Mantega diz a varejistas ter 'bala na agulha' para manter crescimento


Por Thiago Resende e João Villaverde | Valor

BRASÍLIA - 
Em reunião com representantes do setor varejista, nesta quarta-feira, o ministro da Fazenda, Guido Mantega, disse que tem o suficiente para “tomar as providências necessárias para manter o ritmo atual” de crescimento da economia, segundo relato do presidente da Associação Brasileira da Indústria Elétrica e Eletrônica (Abinee), Humberto Barbato. “Se houver qualquer problema, nós vamos intervir”, declarou Mantega, de acordo com o empresário.
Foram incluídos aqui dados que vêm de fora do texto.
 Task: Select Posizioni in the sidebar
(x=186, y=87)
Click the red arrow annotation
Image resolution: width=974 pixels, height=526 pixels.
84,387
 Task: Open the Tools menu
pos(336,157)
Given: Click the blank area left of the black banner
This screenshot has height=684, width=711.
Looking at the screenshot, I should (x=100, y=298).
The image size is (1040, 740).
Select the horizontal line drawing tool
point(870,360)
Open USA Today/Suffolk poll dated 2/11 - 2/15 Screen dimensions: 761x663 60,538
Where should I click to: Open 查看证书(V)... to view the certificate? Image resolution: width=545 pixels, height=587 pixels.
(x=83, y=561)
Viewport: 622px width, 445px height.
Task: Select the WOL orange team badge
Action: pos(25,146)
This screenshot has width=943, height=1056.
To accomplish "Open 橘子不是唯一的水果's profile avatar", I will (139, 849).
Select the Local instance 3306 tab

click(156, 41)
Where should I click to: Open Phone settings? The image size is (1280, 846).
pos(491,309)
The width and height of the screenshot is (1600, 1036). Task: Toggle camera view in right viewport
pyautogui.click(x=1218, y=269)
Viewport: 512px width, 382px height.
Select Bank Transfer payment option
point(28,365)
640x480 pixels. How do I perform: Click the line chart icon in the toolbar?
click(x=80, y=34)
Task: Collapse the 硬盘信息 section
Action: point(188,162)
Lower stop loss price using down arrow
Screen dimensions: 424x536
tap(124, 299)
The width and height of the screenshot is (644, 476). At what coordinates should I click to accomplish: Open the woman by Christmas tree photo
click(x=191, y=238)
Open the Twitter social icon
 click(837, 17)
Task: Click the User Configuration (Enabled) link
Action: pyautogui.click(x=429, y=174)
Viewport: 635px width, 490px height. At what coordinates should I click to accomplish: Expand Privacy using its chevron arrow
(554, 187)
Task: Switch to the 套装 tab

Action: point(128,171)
Varejistas que deixaram o ministério após o encontro com Mantega disseram que o ministro usou a expressão “bala na agulha” ao se referir a medidas que podem ser usadas para estimular a economia. Mantega, no entanto, não se referiu a ações específicas preparadas pelo governo, segundo os representantes.
Na reunião com o setor para avaliar o impacto de medidas adotadas e das mudanças na conjuntura econômica, como a alta do dólar diante do real, Mantega disse que “tem problemas de espaço fiscal” para conceder novas desonerações, segundo o presidente da Associação Nacional dos Comerciantes de Materiais de Construção (Anamaco), Cláudio Conz. O dirigente afirmou ter relatado ao ministro que “ninguém está encontrando essa redução de juros” anunciada pelos bancos e que a “concessão de crédito está cada vez mais difícil”.
Conz disse que todos os setores informaram que as vendas de maio “foram melhores” em relação a abril e que “estão otimistas” ainda em relação a 2012, já que o crescimento do ano deve ser puxado pelas boas condições de renda e emprego no país.
O presidente da Associação Nacional de Fabricantes de Produtos Eletroeletrônicos (Eletros), Lourival Kiçula, afirmou que o aumento nas vendas e o atual nível da cotação do dólar, próximo de R$ 2, deixa o setor “mais otimista” para este ano.